Reconstructing Pinocchio
Wiedersehen mit Geppetto’s Sprössling aus Holz: Bei den Wiener Festwochen wird Pinocchio im Wiener Volkstheater wieder lebendig, um uns an die Vergänglichkeit unseres Daseins zu erinnern. Regisseurin Wu Tsang bringt den Jungen, der im Original nichts lieber als ein richtiger Mensch werden will, modernisiert auf die Bühne.

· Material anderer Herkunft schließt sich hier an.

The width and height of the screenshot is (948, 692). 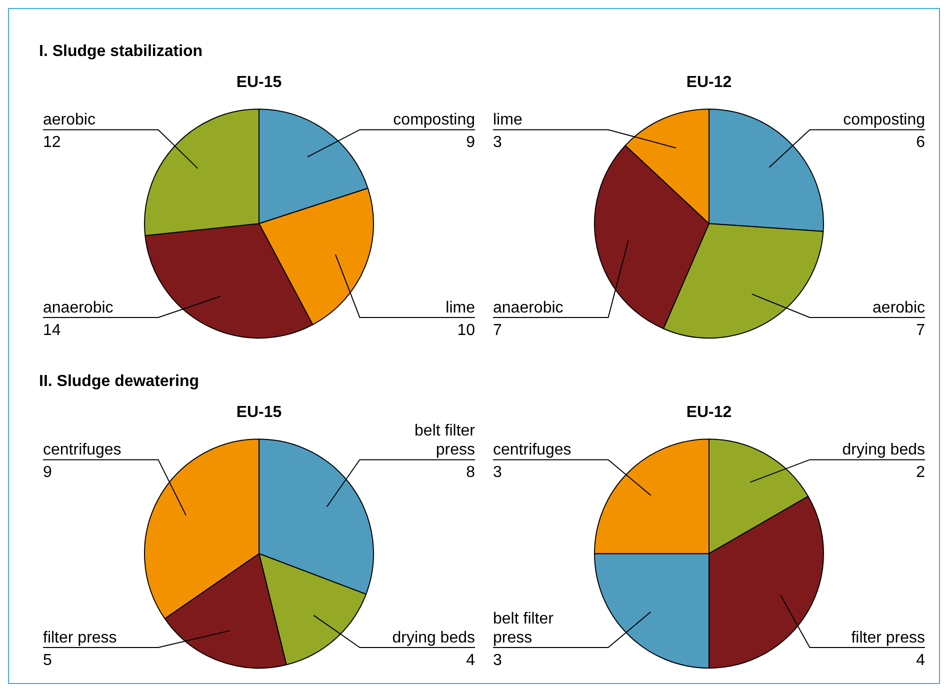 What do you see at coordinates (121, 52) in the screenshot?
I see `text: I. Sludge stabilization` at bounding box center [121, 52].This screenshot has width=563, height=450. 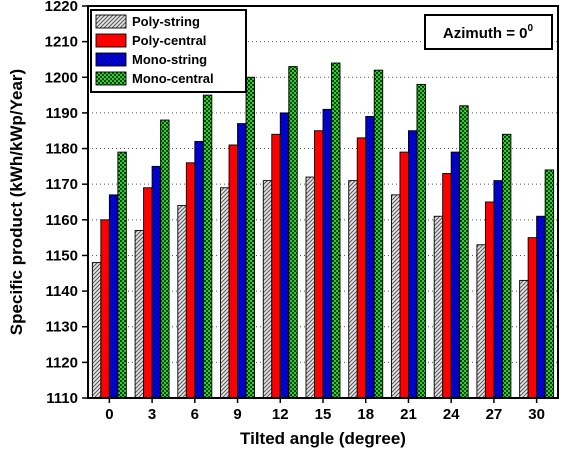 I want to click on annotation-text: Azimuth = 00, so click(x=488, y=32). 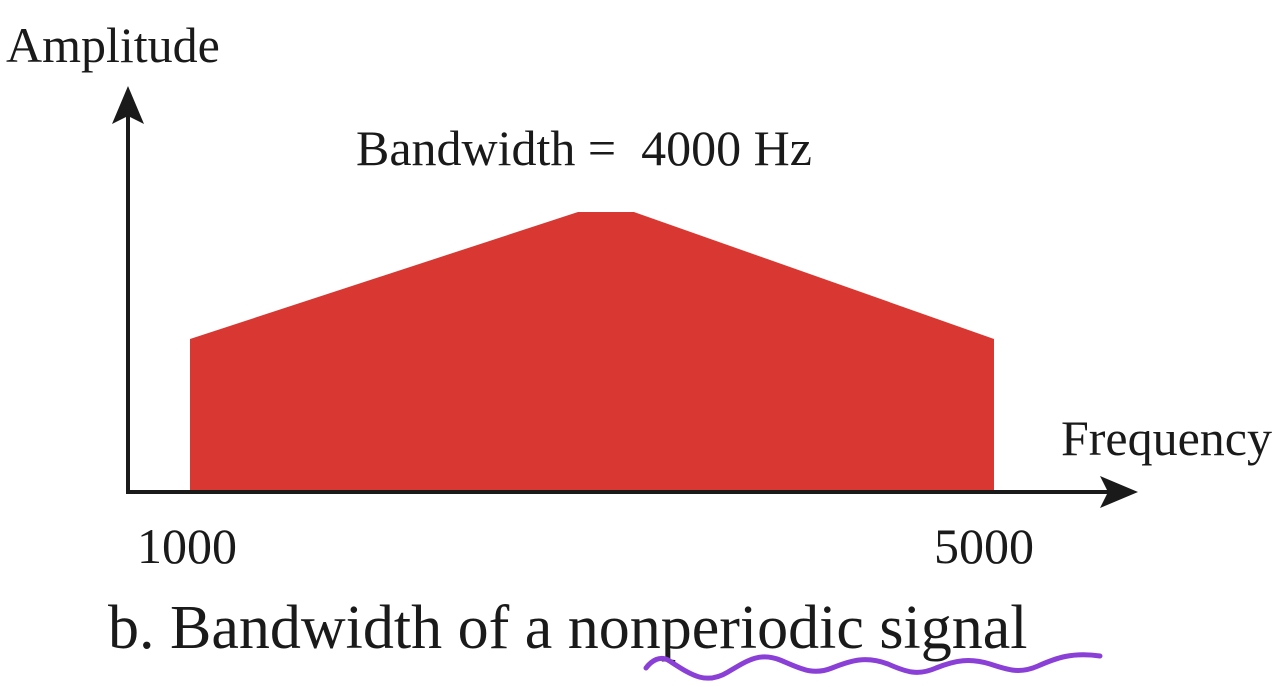 What do you see at coordinates (1119, 492) in the screenshot?
I see `x-axis-arrow` at bounding box center [1119, 492].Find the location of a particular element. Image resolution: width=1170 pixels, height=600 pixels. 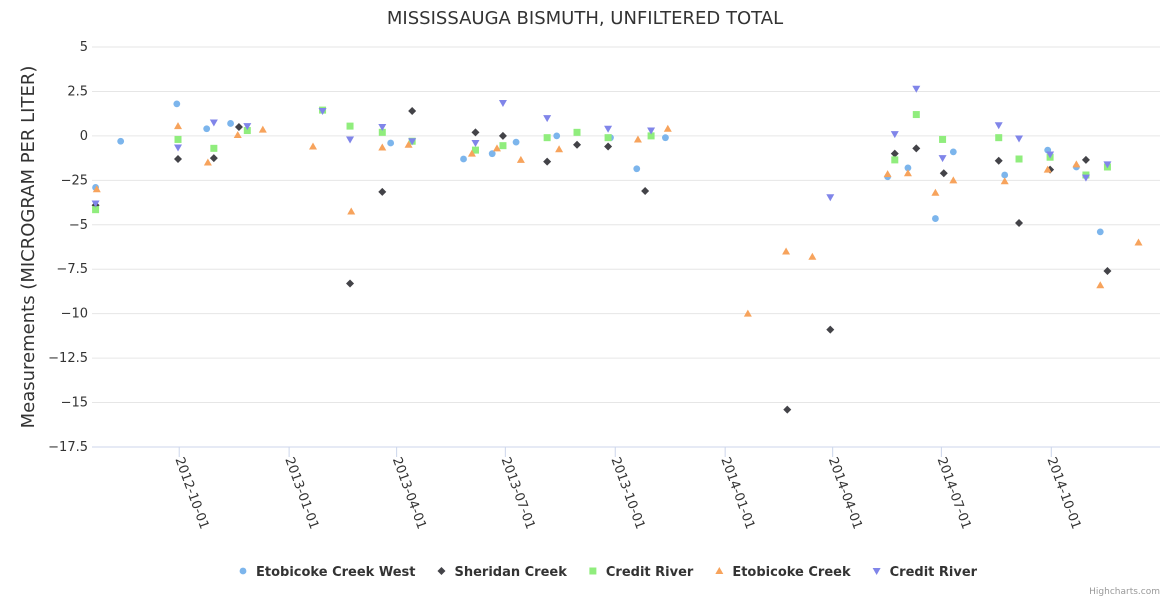

legend-item: Etobicoke Creek West is located at coordinates (328, 572).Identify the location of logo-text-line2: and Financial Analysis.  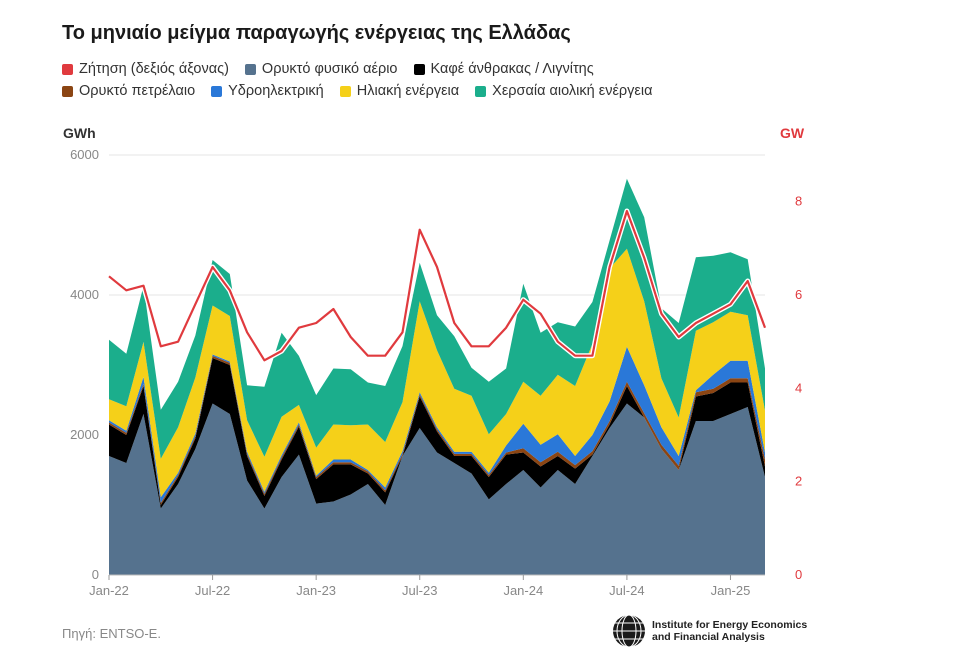
(708, 637).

1881 erdachte der italienische Schriftsteller Carlo Collodi die Figur, die heute weiterhin fasziniert und vor allem Kinderaugen strahlen lässt. Tsang und das diverse Ensemble Moved By The Motion richten den Blick in siebzig Minuten vor allem auf den Ursprung dieser besonderen Geschichte hin. Welche Bedeutung hat es, aus einem Baum heraus in die Welt geboren zu werden? Von wem nehmen wir Ratschläge an? Sollten wir in bestimmten Situationen lieber auf unser Bauchgefühl hören? Und nehmen wir Übernatürliches eigentlich als gegeben hin, wenn es mit dem Irdischen auf sonderbare Weise korreliert?

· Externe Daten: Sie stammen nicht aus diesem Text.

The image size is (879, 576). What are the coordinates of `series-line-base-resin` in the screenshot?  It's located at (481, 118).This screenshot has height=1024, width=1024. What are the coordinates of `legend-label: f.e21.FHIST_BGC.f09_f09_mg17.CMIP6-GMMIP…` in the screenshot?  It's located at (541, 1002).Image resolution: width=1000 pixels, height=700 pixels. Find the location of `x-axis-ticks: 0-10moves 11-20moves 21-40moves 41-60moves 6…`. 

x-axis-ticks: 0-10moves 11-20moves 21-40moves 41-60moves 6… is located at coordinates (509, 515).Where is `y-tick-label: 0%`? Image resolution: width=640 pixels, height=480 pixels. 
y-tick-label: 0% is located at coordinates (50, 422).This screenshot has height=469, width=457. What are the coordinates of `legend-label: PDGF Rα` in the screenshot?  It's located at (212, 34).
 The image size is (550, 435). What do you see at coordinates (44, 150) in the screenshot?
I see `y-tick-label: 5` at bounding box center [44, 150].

Müsste man diese Inszenierung aus kindlicher Perspektive in nur einem Wort beschreiben, wäre Empathie wohl die richtige Bezeichnung. So darf sich Pinnochio nach seiner Geburt in Themen einfinden, die uns alle beschäftigen: Familie, Freundschaft, Freude und Verlust, die Selbstständigkeit, das Älterwerden und der Tod. Eine energische Amsel, die stets die Welt aus der Vogelperspektive wahrnimmt, und eine glitzernde, sich langsam bewegende und bedächtige Schnecke stehen ihm dabei mit Rat und Tat erfinderisch zur Seite. Tanz und Poesie, Schauspiel und Animation ergeben hier ein homogenes Bild, welches oberflächlich betrachtet nicht nachdrücklich in die Tiefe geht. Die an sich komplizierte Vater-Sohn-Konstellation wird beispielsweise ziemlich leichtfüßig aufgebröselt. Unterhaltsam und kurzweilig dargestellt, entsteht der Zauber und die Faszination in diesem Stück in Pinocchio’s und unserer eigenen Phantasie dennoch. Manchmal geschehen eben doch Wunder.